For me, it’s hard to go over 1 c cooked portion of rice at one time as I have grown up eating brown/red/black/multigrain rice. My mother would mix beans into the rice as well which adds more protein and fibre; therefore, I generally have 1 c cooked rice per time (at most).
When individuals choose to have curry night or a stew night, it’s not hard to overindulge on rice as you just want to get every last bit of the sauce. During these occasions, although your curry and/or stew may have vegetables, it’s not enough. I generally like to recommend the 3:1 one ratio. 3 parts veggies to 1 part carbohydrates. If an individual tells me that they’d like to have 1 c cooked rice @ one meal, I challenge them by saying that they have to have at least 3 c of cooked vegetables. I emphasize cooked vegetables as 3 c of raw veggies is not the same volume.
Say Hello to Green Giant’s Riced Veggies Series Cauliflower Medley. It’s a game changer!
Pop it in the microwave for 5-6 minutes and voila- you have rice made out of vegetables. Not only can you get all the sauce with these rice bits but you’ve automatically increased your vegetable consumption.
I love this specific mix as you only get 3 g of net carbohydrate in every cup of cooked cauliflower rice even though it’s mixed with green peas, carrots and onions. It’s not too mushy and it’s filling. It’s tastes GREAT! Give it a Try, you won’t miss rice at all!
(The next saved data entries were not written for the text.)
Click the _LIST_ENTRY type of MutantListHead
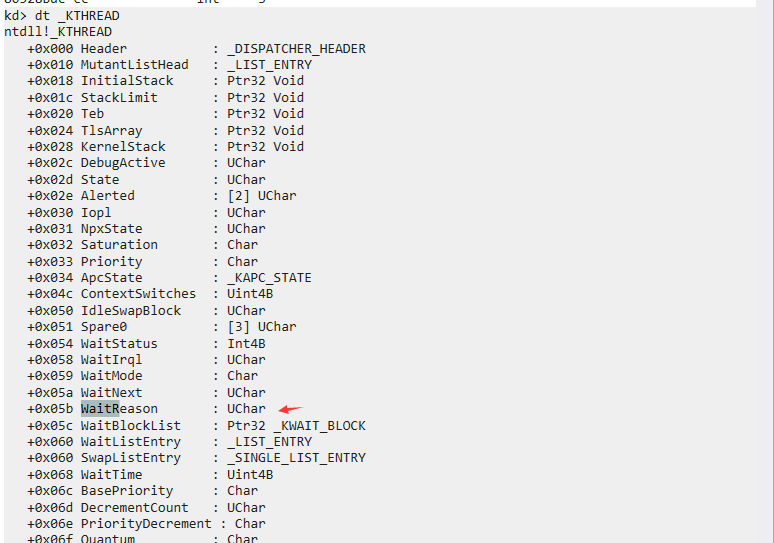 (269, 65)
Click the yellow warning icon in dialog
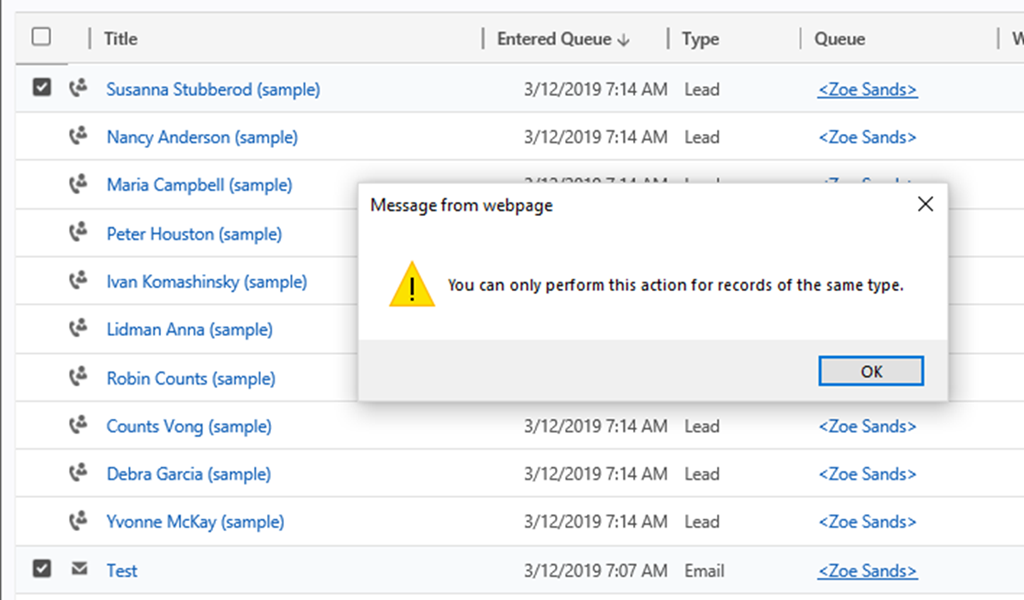 pos(412,285)

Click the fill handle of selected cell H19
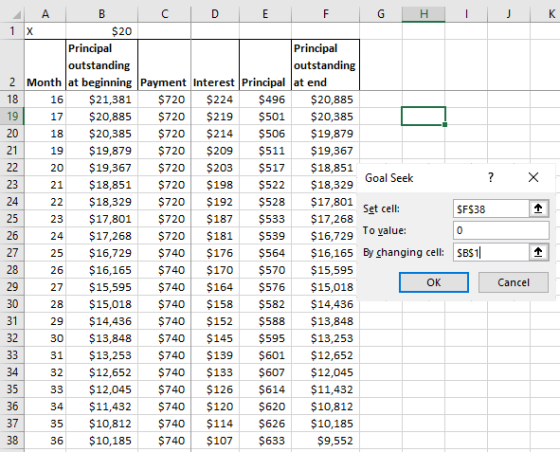tap(445, 125)
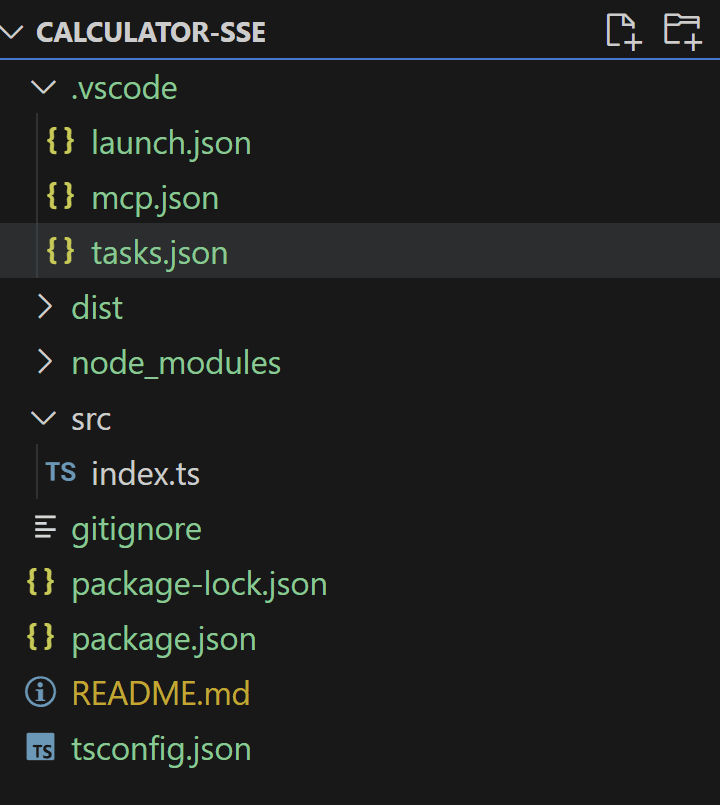The image size is (720, 805).
Task: Click the JSON braces icon beside launch.json
Action: point(61,141)
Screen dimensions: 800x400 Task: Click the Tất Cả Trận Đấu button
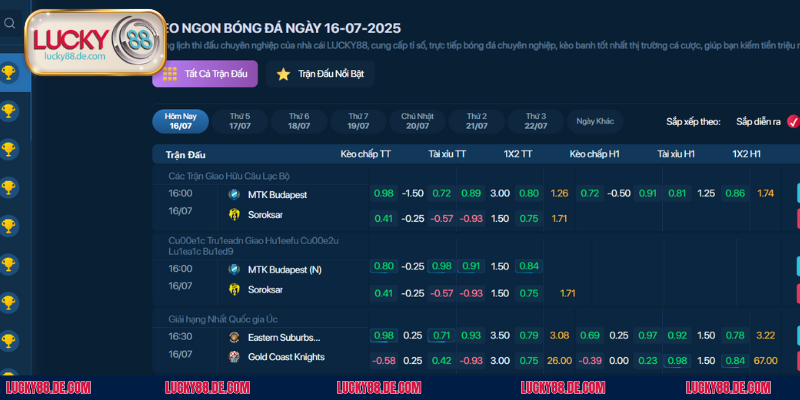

Price: $4.99 per 340 g bag
If you’d like to just buy organic cauliflower bits, I love buying a big bag from Whole Foods. I love their 365 line. When paired with chicken, a side dish like this with stirfried green beans and mushroom will make you certainly not miss rice. This is a dish that can be done in 30 minutes including have the chicken baked and ready to eat.